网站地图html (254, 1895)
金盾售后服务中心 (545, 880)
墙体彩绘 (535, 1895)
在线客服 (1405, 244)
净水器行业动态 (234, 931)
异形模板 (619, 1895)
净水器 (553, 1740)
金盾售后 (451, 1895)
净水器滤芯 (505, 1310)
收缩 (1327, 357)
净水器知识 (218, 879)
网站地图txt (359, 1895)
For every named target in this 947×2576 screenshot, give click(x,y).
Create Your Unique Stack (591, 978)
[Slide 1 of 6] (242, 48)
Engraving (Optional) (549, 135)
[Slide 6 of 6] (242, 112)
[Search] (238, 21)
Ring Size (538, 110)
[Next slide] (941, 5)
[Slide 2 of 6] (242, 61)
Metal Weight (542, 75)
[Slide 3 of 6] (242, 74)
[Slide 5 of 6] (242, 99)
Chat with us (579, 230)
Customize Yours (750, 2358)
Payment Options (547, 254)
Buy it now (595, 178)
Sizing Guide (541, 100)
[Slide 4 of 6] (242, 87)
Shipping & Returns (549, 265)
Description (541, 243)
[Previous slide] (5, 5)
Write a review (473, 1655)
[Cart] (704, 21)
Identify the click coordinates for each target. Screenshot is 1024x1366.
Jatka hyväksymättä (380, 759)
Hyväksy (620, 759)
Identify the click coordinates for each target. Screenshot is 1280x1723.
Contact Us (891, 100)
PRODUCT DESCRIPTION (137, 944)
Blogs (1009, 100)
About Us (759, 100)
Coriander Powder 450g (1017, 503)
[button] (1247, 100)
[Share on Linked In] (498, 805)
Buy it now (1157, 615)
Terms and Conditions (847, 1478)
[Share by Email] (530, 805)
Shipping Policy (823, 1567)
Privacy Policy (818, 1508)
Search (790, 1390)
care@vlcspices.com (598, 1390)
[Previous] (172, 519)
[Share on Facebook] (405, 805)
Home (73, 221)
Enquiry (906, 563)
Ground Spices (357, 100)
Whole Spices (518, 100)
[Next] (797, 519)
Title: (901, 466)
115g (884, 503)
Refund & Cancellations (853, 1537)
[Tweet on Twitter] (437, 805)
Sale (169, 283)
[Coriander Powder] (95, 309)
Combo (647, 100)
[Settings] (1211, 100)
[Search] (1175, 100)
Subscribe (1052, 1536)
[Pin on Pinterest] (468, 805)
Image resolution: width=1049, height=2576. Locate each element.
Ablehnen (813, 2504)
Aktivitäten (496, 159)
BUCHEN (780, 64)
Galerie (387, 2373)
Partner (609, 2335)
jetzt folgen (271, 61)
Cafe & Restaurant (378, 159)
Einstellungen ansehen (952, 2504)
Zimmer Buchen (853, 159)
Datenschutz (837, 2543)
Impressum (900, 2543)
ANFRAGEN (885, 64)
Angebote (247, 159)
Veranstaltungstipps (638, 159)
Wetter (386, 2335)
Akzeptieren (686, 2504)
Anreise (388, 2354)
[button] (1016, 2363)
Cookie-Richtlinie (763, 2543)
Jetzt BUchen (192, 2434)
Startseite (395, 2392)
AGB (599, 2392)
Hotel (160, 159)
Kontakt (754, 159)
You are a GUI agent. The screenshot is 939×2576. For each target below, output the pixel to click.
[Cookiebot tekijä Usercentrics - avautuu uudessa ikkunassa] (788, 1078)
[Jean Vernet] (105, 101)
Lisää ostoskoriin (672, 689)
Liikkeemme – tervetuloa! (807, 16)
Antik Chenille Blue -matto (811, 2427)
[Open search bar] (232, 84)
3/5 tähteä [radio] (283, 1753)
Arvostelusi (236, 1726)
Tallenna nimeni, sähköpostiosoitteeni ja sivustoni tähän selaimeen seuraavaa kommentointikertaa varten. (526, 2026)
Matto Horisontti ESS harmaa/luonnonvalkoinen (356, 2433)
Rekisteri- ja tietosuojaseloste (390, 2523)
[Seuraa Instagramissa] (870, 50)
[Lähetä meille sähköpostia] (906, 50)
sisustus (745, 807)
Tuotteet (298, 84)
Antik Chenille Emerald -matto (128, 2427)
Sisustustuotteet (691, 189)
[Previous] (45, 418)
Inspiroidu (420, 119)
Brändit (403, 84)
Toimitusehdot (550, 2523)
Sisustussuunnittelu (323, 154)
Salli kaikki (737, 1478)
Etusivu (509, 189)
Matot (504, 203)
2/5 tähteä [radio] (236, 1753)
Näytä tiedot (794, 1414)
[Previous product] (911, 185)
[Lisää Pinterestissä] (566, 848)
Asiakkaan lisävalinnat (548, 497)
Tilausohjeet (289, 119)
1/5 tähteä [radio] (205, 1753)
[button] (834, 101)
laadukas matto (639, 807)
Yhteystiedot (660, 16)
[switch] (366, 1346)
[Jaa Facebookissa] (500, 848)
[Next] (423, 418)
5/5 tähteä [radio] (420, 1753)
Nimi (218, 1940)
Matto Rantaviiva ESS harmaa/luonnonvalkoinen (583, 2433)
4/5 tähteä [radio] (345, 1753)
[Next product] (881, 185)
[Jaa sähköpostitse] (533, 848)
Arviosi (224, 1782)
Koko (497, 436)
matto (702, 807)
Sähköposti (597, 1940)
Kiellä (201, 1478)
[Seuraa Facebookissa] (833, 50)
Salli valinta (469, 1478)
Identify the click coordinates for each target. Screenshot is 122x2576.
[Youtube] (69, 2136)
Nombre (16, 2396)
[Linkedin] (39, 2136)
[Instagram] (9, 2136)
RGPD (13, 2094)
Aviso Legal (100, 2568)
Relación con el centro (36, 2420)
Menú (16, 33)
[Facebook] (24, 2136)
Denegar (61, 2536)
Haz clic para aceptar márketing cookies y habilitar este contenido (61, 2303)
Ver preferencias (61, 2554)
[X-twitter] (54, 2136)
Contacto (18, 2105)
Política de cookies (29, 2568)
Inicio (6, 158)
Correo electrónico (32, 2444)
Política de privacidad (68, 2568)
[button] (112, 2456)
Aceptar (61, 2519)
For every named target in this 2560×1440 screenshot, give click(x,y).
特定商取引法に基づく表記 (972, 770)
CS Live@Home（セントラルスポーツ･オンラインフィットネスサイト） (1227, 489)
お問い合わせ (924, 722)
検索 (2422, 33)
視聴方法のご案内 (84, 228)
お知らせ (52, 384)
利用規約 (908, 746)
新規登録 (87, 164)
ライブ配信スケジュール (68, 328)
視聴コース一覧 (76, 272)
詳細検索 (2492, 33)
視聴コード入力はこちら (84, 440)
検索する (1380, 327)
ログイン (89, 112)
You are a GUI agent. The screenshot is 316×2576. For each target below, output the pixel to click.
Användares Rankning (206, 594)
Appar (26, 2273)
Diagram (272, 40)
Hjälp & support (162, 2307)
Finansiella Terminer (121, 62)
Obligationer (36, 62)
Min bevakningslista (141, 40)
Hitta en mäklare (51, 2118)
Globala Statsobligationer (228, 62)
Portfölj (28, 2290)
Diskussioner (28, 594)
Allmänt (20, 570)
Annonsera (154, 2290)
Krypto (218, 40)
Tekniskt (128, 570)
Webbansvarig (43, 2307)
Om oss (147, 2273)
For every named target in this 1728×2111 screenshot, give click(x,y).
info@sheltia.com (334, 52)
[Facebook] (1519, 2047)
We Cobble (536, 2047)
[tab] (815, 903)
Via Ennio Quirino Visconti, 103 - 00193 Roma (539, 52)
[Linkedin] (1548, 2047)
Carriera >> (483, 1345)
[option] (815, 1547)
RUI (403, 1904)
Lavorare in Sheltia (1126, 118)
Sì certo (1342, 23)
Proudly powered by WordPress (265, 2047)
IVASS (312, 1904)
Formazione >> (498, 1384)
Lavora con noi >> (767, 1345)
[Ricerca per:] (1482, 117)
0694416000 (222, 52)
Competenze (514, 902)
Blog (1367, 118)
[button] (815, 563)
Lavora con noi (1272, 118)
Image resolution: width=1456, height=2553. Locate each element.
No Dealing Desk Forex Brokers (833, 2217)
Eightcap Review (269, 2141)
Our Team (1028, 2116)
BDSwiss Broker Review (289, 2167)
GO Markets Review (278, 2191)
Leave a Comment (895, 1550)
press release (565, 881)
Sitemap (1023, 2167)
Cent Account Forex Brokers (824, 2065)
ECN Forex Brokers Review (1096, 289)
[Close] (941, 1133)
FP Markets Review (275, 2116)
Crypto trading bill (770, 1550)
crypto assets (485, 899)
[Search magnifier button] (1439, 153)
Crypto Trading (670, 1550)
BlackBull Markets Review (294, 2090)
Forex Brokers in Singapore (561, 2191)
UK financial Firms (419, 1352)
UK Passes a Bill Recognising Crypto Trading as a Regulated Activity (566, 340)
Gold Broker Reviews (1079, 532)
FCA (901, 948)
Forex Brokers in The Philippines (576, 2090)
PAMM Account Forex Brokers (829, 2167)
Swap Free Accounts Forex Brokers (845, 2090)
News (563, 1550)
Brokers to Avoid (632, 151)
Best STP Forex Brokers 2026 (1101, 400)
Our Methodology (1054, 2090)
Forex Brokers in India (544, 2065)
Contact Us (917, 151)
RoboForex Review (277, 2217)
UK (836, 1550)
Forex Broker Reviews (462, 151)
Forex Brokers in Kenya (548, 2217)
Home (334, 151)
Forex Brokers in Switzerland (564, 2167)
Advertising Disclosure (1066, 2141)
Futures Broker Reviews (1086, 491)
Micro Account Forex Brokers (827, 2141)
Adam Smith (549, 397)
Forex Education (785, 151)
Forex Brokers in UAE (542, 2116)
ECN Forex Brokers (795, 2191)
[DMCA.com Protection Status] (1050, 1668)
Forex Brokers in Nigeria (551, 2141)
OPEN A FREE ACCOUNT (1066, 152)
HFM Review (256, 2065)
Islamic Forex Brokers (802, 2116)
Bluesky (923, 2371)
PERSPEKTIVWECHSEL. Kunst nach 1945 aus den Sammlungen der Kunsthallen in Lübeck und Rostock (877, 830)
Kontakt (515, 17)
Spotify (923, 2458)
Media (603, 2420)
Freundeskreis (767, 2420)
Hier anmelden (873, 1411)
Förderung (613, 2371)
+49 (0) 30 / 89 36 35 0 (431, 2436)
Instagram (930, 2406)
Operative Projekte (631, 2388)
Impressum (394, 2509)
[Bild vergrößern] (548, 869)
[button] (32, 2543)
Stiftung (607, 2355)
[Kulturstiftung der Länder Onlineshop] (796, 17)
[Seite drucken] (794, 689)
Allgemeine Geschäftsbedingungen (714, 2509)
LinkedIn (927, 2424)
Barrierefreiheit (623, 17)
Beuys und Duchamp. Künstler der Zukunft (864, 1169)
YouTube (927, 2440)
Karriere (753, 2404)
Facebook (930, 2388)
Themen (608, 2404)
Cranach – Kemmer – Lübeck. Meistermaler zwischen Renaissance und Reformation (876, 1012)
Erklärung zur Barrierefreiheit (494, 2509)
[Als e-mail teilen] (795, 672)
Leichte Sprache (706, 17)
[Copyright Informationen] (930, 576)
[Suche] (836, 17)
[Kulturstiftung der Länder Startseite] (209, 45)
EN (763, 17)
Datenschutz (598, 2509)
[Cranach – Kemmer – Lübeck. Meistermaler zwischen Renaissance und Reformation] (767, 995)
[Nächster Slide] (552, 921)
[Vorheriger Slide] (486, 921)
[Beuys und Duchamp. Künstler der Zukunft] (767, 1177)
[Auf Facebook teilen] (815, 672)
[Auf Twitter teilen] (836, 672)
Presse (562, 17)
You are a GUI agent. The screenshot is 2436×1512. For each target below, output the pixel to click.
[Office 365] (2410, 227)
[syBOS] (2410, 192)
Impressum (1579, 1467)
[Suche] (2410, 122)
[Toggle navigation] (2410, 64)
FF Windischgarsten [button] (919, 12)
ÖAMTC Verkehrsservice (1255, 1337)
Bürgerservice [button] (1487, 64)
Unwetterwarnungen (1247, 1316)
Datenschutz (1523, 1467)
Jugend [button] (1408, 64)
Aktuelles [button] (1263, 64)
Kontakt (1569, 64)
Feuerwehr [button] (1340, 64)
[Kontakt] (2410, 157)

----

**PROBLEM TO WORK ON:**
Copy only this part of the entries above: the line with "お問い合わせ (924, 722)", the line with "[Ricerca per:] (1482, 117)", and the lines between, all exactly as written.

**EXERCISE RESPONSE:**
お問い合わせ (924, 722)
検索 (2422, 33)
視聴方法のご案内 (84, 228)
お知らせ (52, 384)
利用規約 (908, 746)
新規登録 (87, 164)
ライブ配信スケジュール (68, 328)
視聴コース一覧 (76, 272)
詳細検索 (2492, 33)
視聴コード入力はこちら (84, 440)
検索する (1380, 327)
ログイン (89, 112)
You are a GUI agent. The screenshot is 316×2576. For each target below, output the pixel to click.
Användares Rankning (206, 594)
Appar (26, 2273)
Diagram (272, 40)
Hjälp & support (162, 2307)
Finansiella Terminer (121, 62)
Obligationer (36, 62)
Min bevakningslista (141, 40)
Hitta en mäklare (51, 2118)
Globala Statsobligationer (228, 62)
Portfölj (28, 2290)
Diskussioner (28, 594)
Allmänt (20, 570)
Annonsera (154, 2290)
Krypto (218, 40)
Tekniskt (128, 570)
Webbansvarig (43, 2307)
Om oss (147, 2273)
For every named target in this 1728×2111 screenshot, give click(x,y).
info@sheltia.com (334, 52)
[Facebook] (1519, 2047)
We Cobble (536, 2047)
[tab] (815, 903)
Via Ennio Quirino Visconti, 103 - 00193 Roma (539, 52)
[Linkedin] (1548, 2047)
Carriera >> (483, 1345)
[option] (815, 1547)
RUI (403, 1904)
Lavorare in Sheltia (1126, 118)
Sì certo (1342, 23)
Proudly powered by WordPress (265, 2047)
IVASS (312, 1904)
Formazione >> (498, 1384)
Lavora con noi >> (767, 1345)
[Ricerca per:] (1482, 117)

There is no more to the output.